Striving to be your best self is a much-applauded trait, but if you are a perfectionist, you place so much pressure on yourself to be perfect that you feel extremely stressed out.

You might notice you procrastinate more, criticize yourself, and feel disappointed in yourself. When you’ve set the bar so high, it can be very difficult to get even the most basic things done at all.

If perfectionism has been taking over your life, here are some things that can help:

  1. Listen to your self-talk

    • Take notice of the messages you’re telling yourself and work to reframe the more negative phrases into more validating or positive self-talk.

  2. Set more realistic standards

    • Especially during COVID-19, it is beneficial to set more achievable expectations (read: lower the bar).

    • Take into account the time you actually have available while balancing the other areas of your life and responsibilities as well as the current set of resources.

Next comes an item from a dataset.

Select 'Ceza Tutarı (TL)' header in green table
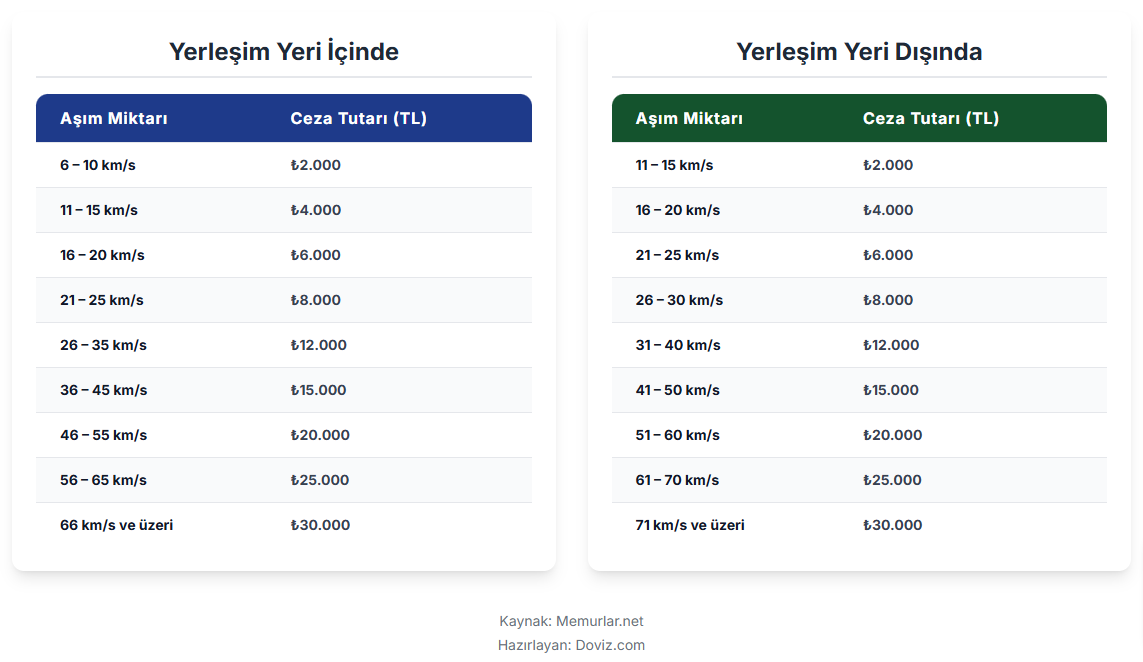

  3. Celebrate small victories

    • Take a moment (or more) to slow down and review the progress you’ve made and the accomplishments that you’ve achieved. These are important and meaningful and it’s gratifying to be encouraging of yourself along the way!    

  4. Shift the focus away from blaming yourself for mistakes (‘cause they happen to all of us) to lessons learned

    • Even when the situation doesn’t go the way you planned or hoped, keep in mind that failure can be viewed as progress because it drives you closer to finding a path to success.

    • Remind yourself that additional opportunities lie ahead.  

  5. Seek balance in your life

  • Consider the multiple areas of your life that you value, remain committed to giving time and focus to these different areas, and avoid solely focusing on your to-do list.

  • Dedicate time to connecting with your supportive family and friends.  

You can move forward and leave perfectionist tendencies behind you. Give these tips a try, and notice how they make a difference in the pressure you feel to be perfect.

If you find you still need more support, or your perfectionism is rooted in a traumatic past, it may be time to speak to a therapist.